Nigel Lendon is an artist, curator, historian and cultural critic at the Australian National University. Together with Tim Bonyhady he holds an Australian Research Council grant to research the tradition of Afghan war carpets. He authors two blogs, Iconophilia ( and Rugs of War ( Further information on the Afghan war carpet tradition may be found at the site for Max Allen’s Battleground exhibition at the Textile Museum of Canada  ( and at Kevin Sudeith’s (

  • Karen H.

    I’ve been fascinated by these rugs since seeing “antique” USSR invasion rugs on ebay, but never considered the dilution, or better, evolution of lore as they are made over the years or even who, beyond an adult, might be making them. Very interesting.

  • g

    I saw a collection of these several years ago, and found them fascinating.

  • acm

    are the images in the wrong order? the “original” at the top is the one with three towers and incomprehensible writing…

    • Michael Shaw


      You have thoroughly upheld my faith in The Bag today, and our frequent tagline: Reading the Pictures. Yes, the photos were in the wrong order. And thank goodness. Nigel must have thought I was blind, or something, when I wrote to him and said I couldn’t see the dove!”

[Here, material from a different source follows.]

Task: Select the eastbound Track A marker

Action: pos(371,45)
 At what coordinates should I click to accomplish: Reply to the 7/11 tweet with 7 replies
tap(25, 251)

      I hereby proclaim you the Bag’s “reader of the week.”

  • Ten Bears

    Nice analogy on ‘cultural dilution’, or the theory of trickle-down cultural diffusion. Those ‘9/11 Insiders’ were certainly thorough.

  • quincyscott

    Are those poppy flowers?

    • Nigel Lendon

      sometimes. But in this case, flower-like is about as specific as I’d like to be…

  • bill

    I gotta’ ask about the size. My first thought in seeing these was prayer rugs, for kneeling during Islamic prayers. Or are these large room-size carpets, as typically ascribed to “Persian rugs”?

    • Nigel Lendon

      Thanks Bill, these ones are small (610 x 810 mm), “mats” really, although some war carpets are the size of a room.

  • bystander

    Is that dove carrying an olive branch or an RPG launcher? I’d like to think olive branch, but it would be insightful of the rug’s creator to imagine that the US does “peace” differently.

  • Wayne Dickson

    Rachel Maddow showed some of these when she was in the not-really-a-nation Afghanistan, right? Didn’t she buy one? That was my first encounter.

    Reminds me of the evolution? “devolution”? of mss. from ancient times. Errors, inevitably. Influence of changes in religious belief, ideology, competence, etc.

    The above suggestions about reasons for the changes are interesting and no doubt relevant. But I’d like to have someone do a serious academic research study of the stuff.

    • momly

      Wayne, I thought that, too.

      I wonder how much reverence is given to these rugs. If they are nothing more than souvenirs, then probably not much and so the errors don’t make the much difference.

      But if the item is given a lot of reverence, the “errors” become enshrined.

  • Katherine Hunter

    weaving is with a continuous warp, not a continuous weft / warp is the threads placed on the loom / weft is the threads woven through them.

    • Nigel Lendon

      True, these are woollen knotted pile on a cotton warp and a woollen weft…

  • Wayne Dickson

    Ha! You’d have aced the relevant test in my intro to Humanities course, Katherine! :-)

    But, mischievously, I liked throwing in “woof,” as a way of teasing electronic nerds whose minds were tilted slightly by familiarity with “woofers” and “tweeters.”

    You sent me on a pleasant nostalgia trip.